Machine Vision and Magnification at the Limits of Quantum Mechanics

Next generation of machine vision sensors that deliver ultra-sharp imaging, high inference speed, and strong energy efficiency.

Ultra-High Magnification Using Quantum Sensors

Imaging sensors used by cameras in cellphones, autonomous vehicles, and robotics are based on CMOS or CCD technology to capture images.

A key challenge of these sensors is low magnification and capturing speed, limited by a physical boundary, the diffraction limit. Furthermore, digital sensors lose information due to shot noise when digitally capturing the image.

Using breakthroughs in quantum technology developed for NASA to discover life on other planets, we are creating minituarizable quantum sensors that significantly increase magnification and capturing speed.

Light-Speed Imaging AI

Object detection, image classification, and facial recognition at light-speed.

Our sensors provide incredibly fast vision AI by combining them with Optical Neural Networks. Optical Neural Networks are physical optical devices that can fully replicate a digital neural network for AI vision. Optical Neural Networks can provide classifications with an incredible increase in processing speed.

Our quantum sensors are fully integrated with Optical Neural Networks, allowing AI Vision to be executed with light at the Edge (at the device). This allows an incredible increase in speed for critical time-sensitive tasks. Like breaking a vehicle to save a life.
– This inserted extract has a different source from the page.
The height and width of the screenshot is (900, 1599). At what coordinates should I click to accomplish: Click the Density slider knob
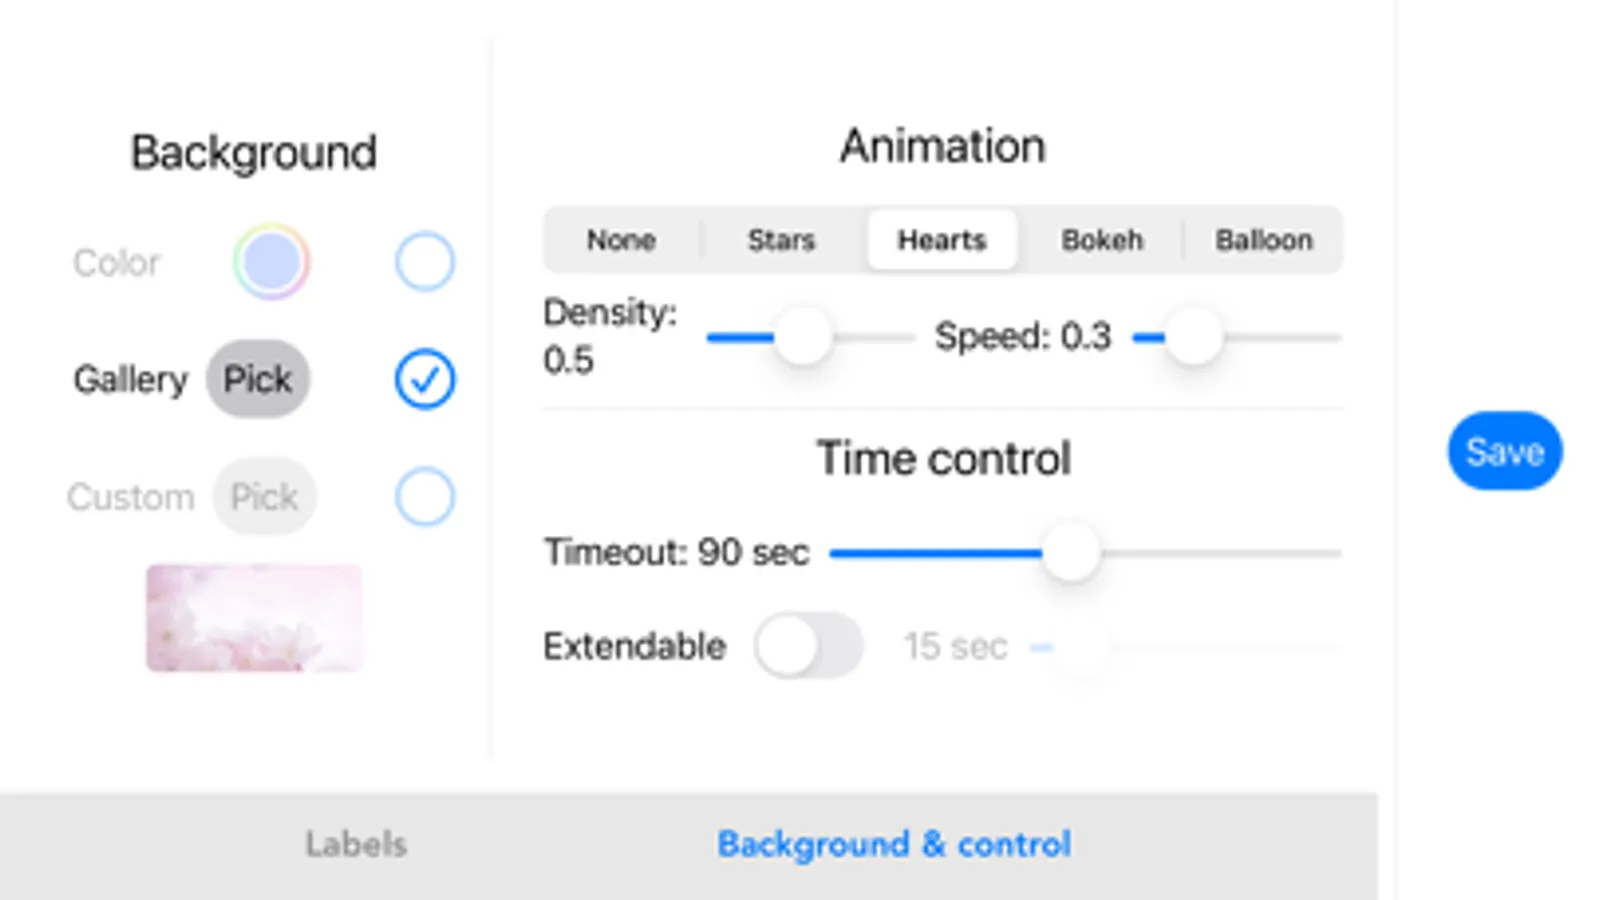coord(802,337)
Modern AI systems are inefficient and are consuming an escalating amount of energy, contributing to a growing share of the tech sector's carbon footprint, which accounts for 2-3% of global emissions.

Our sensors have an ultra-low energy consumption many orders of magnitude less than a classical CMOS sensor and GPU combination. This makes our sensors perfect for autonomous vehicles and low-energy environments.

Since imaging is a highly critical and significant part of AI tasks, our sensors and chips can make a significant impact to reduction of carbon emissions.

Ultra-Low Energy Consumption

Our Tech  

Our technology was developed in partnership with DARPA and NASA for high-precision space situational awareness. It is intended to fit into the Habitable Worlds Observatory, the successor to the James Webb and Hubble space observatories, dedicated to finding exoplanets that can support life.

We use modal imaging at the quantum limit of resolution, for passive imaging with incoherent light. We attain the fundamental quantum limits in the regimes when conventional imaging techniques fail, using pre-detection spatial mode sorting, including adaptive techniques.

Who We Are

We are an early stage deeptech startup with roots in MIT, Harvard, University of Maryland, and University of Arizona.

Our Headquarters are in Boston, with lab space in College Park, Maryland.

  • Johannes Galatsanos

    CO-FOUNDER, CEO

    Johannes has spent 15 years in the Data, AI, Quantum Tech, and Intrapreneurship space. Prior to Diffraqtion, he was an Executive Director at Novartis, heading the largest Data & AI transformation in the industry. He was also a researcher at MIT and the Center for Quantum Networks, a lecturer in AI, and a managing consultant at a Big Four.

    He’s an MIT Sloan Fellows MBA, Oxford, and Uni Frankfurt graduate with a focus on AI, Quantum Technologies and entrepreneurship for deeptech commercialization.

  • Co-Founder

    Dr. Christine Yi-Ting Wang

    CO-FOUNDER, CTO

    Christine has more than 20 years of R&D experience in the field of optics and photonics, especially quantum electronics, imaging systems and photonic integrated circuits. Prior to Diffraqtion, she was the Director of Optics and Photonics at Riverside Research, and prior to that a Principal Scientist at The Charles Stark Draper Laboratory. 

    She received her Ph.D. in Physics from Harvard University, and was a Marie Sklodowska-Curie Postdoctoral Fellow at Max-Planck Institute of Quantum Optics and EPFL in Lausanne.

  • Prof. Saikat Guha

    CO-FOUNDER, CHIEF SCIENTIFIC ADVISOR

    Saikat is the Clark Distinguished Chair Professor of Electrical and Computer Engineering at the University of Maryland and Director of the NSF Center for Quantum Networks. Saikat has over 10,000 citations and more than a hundred published papers and patents, with a focus on Quantum Sensing and Optical Neural Networks.

    He received his Ph.D. in Electrical Engineering and Computer Science from MIT, where he is also an adjunct faculty member.